Who would have thought that through a renter’s negligence, a loss of $1.2 million could result?  It does not appear the unit owner thought about the enormity of a potential loss—given that he only required the renter to repair any damage stemming from his negligence. Then again, maybe the renter was a millionaire.  

This case did not mention whether the unit owner maintained insurance. Surely, if the building and common areas sustained $1.2 million in damages, and the candle was within the unit, the unit’s furnishings should also have been damaged or destroyed.

In any event, the kind of insurance the unit owner might have recommended of the tenant could have been a Renter’s policy, commonly referred to as an HO-4—Contents Broad Form. The Renter’s policy not only provides coverage for the contents of the named insured and his/her family members, but also includes personal liability insurance. The lease agreement could also require a stated liability insurance limit, such as $500,000 or $1 million.  One must keep in mind, however, that the personal liability insurance does not cover liability for property damage to property rented to, occupied or used by or in the care of an insured, except when the property damage is caused by fire, smoke or explosion.

If the renter had such a coverage form, therefore, its liability for damage to the unit owner’s personal property would have been covered.  This also begs the question of what would be covered if the aforementioned exclusion did not have an exception for fire, smoke or exclusion.   Since it was only the unit or interior space that was within the tenant’s care, custody or control, presumably the Renter’s policy would pay for all other damage.

A dwelling fire policy could also be used to provide contents coverage for the renter (lessee).  Many insurance companies will also allow personal liability coverage to be added to the dwelling fire policy. Limits generally will not exceed $500,000.  Should greater limits of liability be desired or required, the personal umbrella policy will provide coverage for these types of residential exposures.

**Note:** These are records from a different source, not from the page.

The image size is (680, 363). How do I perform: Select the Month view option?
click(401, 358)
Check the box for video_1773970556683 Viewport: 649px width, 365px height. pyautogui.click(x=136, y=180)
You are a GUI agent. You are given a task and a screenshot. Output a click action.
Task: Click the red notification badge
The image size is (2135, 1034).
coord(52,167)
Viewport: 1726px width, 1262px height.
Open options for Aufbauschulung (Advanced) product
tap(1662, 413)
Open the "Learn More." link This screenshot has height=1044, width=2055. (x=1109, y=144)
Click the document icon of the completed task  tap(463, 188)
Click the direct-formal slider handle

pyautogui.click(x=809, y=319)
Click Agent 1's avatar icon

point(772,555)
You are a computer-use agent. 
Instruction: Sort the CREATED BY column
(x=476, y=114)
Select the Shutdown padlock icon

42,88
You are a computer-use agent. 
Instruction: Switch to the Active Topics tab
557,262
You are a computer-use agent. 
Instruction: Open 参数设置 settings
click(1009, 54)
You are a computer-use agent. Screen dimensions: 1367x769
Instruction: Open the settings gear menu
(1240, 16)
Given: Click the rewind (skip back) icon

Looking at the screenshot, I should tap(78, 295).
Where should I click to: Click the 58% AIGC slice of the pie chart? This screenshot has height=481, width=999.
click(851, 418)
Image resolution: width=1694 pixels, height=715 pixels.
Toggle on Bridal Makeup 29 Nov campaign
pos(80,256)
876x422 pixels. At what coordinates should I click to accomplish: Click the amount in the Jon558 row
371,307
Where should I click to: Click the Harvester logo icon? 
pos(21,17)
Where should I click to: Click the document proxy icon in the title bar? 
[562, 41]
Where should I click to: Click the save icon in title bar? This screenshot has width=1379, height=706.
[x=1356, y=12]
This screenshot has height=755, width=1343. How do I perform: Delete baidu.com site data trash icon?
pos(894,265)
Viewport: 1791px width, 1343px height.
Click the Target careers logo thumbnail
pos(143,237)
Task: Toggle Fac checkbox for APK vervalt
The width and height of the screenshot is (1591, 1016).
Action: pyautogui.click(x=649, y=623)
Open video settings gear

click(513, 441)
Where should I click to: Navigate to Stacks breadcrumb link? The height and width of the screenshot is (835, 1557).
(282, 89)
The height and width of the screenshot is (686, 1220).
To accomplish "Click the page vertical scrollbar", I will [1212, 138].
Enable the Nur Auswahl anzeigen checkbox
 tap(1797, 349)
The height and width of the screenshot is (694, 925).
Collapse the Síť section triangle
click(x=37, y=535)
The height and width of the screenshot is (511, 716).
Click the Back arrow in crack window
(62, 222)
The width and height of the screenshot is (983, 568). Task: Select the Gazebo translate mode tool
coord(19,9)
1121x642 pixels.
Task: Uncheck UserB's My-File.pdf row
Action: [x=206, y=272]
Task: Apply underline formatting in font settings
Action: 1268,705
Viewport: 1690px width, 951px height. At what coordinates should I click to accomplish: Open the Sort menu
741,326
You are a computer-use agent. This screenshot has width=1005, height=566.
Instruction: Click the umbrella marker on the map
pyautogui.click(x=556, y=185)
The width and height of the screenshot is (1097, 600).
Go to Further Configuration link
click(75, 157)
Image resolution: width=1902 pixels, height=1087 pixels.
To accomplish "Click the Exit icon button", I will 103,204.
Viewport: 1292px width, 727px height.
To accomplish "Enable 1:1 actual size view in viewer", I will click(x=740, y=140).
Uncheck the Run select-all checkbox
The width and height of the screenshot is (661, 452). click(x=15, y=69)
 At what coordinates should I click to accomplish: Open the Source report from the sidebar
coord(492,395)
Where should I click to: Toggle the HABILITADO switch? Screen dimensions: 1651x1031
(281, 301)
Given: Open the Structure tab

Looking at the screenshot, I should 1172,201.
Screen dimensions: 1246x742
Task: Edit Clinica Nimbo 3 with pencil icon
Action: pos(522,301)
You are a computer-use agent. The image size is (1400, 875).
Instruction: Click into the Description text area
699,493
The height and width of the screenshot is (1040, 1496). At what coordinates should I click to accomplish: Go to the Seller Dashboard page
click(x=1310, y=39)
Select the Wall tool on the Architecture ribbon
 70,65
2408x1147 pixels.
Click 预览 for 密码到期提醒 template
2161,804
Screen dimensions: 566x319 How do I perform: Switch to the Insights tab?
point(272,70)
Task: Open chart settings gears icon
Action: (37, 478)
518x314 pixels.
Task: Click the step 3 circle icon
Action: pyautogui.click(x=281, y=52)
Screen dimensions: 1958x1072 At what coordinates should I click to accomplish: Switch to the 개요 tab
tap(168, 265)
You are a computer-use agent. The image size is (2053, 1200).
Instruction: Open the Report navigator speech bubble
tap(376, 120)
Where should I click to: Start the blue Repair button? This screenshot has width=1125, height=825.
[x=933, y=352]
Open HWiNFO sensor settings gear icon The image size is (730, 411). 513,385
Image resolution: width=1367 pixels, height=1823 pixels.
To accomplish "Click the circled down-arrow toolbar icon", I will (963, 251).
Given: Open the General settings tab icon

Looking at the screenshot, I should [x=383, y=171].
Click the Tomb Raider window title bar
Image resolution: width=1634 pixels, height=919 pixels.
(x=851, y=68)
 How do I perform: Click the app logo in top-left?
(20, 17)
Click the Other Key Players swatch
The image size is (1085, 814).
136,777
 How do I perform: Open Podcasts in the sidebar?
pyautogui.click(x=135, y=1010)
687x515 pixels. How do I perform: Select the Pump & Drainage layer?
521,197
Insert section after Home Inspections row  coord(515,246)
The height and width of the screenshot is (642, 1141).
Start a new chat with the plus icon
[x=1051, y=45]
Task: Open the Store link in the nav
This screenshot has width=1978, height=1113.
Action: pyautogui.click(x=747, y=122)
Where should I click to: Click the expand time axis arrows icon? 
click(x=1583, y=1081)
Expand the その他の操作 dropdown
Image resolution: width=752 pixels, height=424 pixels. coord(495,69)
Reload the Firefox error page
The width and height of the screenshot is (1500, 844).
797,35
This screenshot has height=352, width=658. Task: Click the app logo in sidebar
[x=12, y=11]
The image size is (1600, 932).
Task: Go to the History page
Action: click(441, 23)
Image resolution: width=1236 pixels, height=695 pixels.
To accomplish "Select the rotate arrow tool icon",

Some insurers will permit a unit owner to maintain the HO-6 (Unit Owner’s Form), even if the unit is held for rental and not occupied by its owner. This is usually accomplished by a specific endorsement granting permission to rent/lease the unit. This is the more preferable approach, because it provides the additional benefit of having Coverage A, Building Alterations and Additions available to provide coverage for building items not covered by the Master Policy.